Yslow – The New Tool For Page Speed

YSlow analyzes web pages and suggests ways to improve their performance based on a set of rules for high downloadperformance web pages.

It tell us why the page is slow based on Yahoo!’s rules for high performance web sites

 

Top Features are :-

  • It Grades web page based on one of three predefined rule set;
  • It gives suggestions for improving the  performance;
  • It Summarizes the all components of the web page;
  • It gives statistics about the web page;

The tool is available for all major browsers like

Firefox
Chrome
Mobile/Bookmarklet
Opera
Safari

YSlow’s web page analysis is based on the 23 Rules there are as follows:-

Minimize HTTP Requests
Use a Content Delivery Network
Avoid empty src or href
Add an Expires or a Cache-Control Header
Gzip Components
Put StyleSheets at the Top
Put Scripts at the Bottom
Avoid CSS Expressions
Make JavaScript and CSS External
Reduce DNS Lookups
Minify JavaScript and CSS
Avoid Redirects
Remove Duplicate Scripts
Configure ETags
Make AJAX Cacheable
Use GET for AJAX Requests
Reduce the Number of DOM Elements
No 404s
Reduce Cookie Size
Use Cookie-Free Domains for Components
Avoid Filters
Do Not Scale Images in HTML
Make favicon.ico Small and Cacheable

How it works

YSlow works in three phases to generate its results.

YSlow crawls the DOM to find all the components (images, scripts, stylesheets, etc.) in the page.
After crawling the DOM, YSlow loops through Firebug’s Net Panel components and adds those to the list of components already found in the DOM
YSlow gets information about each component: size, whether it was gzipped, Expires header, etc.
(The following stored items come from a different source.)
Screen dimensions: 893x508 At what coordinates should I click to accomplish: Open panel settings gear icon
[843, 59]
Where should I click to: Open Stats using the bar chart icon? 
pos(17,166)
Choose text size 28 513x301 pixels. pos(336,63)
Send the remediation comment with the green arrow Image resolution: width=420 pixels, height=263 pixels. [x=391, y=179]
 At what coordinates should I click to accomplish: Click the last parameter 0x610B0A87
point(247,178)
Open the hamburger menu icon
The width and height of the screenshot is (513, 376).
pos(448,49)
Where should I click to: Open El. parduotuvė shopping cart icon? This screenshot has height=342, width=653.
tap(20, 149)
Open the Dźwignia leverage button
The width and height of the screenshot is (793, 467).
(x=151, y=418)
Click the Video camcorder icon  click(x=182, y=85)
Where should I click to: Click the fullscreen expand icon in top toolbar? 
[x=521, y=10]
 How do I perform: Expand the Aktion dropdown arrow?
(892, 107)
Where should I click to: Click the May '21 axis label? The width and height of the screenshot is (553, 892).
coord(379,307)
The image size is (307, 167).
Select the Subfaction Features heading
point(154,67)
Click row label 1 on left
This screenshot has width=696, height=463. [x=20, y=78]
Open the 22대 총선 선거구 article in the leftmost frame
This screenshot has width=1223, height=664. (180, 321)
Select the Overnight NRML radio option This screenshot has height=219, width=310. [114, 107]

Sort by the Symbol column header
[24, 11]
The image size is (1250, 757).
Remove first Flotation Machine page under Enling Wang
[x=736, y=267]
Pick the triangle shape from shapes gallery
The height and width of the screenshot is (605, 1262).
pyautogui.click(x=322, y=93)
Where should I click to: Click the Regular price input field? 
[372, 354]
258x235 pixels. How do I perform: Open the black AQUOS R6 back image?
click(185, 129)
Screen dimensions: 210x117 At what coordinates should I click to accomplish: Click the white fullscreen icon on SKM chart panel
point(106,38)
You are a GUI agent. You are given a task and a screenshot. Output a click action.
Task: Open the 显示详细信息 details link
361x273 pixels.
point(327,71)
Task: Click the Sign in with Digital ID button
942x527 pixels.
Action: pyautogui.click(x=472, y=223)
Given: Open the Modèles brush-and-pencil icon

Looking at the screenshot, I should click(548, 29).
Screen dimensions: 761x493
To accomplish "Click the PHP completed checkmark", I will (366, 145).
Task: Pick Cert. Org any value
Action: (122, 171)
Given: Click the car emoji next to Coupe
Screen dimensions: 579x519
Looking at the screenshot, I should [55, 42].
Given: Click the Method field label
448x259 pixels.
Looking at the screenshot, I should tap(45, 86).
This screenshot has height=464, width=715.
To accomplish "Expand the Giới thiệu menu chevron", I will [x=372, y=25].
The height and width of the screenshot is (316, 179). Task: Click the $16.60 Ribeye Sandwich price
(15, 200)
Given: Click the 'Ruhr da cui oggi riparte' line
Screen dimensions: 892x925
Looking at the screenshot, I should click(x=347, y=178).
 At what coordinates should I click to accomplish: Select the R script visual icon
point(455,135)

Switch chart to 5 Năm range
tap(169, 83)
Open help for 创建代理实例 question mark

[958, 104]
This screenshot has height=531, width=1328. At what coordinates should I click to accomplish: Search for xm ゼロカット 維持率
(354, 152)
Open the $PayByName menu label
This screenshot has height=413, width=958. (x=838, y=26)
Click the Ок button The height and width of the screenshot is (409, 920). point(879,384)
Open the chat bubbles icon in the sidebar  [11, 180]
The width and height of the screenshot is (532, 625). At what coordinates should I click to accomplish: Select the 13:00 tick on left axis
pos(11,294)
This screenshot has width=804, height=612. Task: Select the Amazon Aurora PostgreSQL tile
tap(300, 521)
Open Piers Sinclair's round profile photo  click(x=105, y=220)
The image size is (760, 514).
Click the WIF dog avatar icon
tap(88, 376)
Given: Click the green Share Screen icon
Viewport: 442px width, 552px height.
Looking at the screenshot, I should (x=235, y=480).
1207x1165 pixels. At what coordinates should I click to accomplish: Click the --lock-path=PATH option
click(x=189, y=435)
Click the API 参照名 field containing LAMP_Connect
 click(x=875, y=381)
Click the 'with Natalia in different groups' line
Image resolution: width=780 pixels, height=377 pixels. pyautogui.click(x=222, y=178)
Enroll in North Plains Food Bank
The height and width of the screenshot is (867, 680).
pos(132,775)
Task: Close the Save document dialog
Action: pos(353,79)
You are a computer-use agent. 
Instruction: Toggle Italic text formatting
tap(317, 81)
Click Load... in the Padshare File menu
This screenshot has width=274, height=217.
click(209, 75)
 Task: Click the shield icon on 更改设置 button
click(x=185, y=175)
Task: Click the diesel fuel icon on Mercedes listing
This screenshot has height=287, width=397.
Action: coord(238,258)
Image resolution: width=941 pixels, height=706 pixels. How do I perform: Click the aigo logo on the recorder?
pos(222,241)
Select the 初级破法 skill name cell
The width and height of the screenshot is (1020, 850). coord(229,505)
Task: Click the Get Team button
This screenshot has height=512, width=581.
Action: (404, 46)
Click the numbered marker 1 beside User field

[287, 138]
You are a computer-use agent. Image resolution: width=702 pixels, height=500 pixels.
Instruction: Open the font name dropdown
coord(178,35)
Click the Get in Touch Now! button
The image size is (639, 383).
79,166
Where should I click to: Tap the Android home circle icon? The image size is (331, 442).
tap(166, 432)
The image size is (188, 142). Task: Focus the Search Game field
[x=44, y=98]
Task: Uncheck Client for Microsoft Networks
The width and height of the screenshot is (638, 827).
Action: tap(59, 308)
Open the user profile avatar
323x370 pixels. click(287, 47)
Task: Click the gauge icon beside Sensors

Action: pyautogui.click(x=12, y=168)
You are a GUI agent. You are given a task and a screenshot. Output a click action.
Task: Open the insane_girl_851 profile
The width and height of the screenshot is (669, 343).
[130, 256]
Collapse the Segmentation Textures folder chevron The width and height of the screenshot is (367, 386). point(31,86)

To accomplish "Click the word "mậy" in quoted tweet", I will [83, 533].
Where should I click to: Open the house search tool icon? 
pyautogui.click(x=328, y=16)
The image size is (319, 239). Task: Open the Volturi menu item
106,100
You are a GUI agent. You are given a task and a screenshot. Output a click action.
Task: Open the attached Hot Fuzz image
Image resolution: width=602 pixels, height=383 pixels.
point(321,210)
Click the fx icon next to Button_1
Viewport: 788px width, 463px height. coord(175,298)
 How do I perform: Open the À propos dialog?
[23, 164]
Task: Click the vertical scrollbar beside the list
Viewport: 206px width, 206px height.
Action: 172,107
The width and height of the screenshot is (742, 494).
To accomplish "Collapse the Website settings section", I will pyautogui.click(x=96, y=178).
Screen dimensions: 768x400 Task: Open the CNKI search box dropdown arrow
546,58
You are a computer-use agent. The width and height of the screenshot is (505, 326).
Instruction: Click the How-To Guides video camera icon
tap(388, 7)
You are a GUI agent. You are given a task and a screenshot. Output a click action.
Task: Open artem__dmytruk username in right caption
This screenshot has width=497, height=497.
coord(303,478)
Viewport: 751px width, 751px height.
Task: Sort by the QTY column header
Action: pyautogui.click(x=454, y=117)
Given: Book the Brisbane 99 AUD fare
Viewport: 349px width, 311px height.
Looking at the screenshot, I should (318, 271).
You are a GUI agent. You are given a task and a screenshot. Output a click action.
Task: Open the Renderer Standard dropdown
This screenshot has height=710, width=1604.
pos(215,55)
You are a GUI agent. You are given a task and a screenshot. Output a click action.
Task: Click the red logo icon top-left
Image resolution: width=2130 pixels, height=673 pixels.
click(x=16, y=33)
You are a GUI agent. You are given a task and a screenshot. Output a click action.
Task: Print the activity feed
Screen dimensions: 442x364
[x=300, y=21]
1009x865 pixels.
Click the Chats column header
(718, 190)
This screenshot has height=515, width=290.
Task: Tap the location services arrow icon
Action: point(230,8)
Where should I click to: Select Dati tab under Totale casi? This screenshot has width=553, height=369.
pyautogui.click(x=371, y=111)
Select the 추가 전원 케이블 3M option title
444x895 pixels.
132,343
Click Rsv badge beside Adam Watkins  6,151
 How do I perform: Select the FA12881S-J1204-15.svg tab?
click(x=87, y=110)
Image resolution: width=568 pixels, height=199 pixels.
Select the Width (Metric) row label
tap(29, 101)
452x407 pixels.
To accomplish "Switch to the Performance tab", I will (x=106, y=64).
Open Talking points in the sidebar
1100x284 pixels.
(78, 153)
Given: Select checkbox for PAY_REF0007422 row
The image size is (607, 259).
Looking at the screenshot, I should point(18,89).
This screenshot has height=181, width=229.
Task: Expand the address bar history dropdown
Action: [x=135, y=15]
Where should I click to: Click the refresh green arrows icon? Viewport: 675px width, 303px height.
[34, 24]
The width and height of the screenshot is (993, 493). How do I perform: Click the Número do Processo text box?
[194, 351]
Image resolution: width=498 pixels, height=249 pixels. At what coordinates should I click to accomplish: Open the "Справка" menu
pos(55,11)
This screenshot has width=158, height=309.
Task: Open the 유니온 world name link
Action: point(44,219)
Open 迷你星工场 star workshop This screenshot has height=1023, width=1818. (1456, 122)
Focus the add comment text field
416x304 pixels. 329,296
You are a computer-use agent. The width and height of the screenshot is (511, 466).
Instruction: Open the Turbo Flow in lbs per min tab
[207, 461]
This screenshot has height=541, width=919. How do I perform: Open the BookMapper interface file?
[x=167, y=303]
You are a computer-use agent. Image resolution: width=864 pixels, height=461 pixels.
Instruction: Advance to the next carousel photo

YSlow gets this information from Firebug’s Net Panel if it’s available.
If the component’s information is not available from Net Panel (for example, the component was read from cache or it had a 304 response) YSlow makes an XMLHttpRequest to fetch the component and track its headers and other necessary information.
YSlow takes all this data about the page and generates a grade for each rule, which produces the overall grade.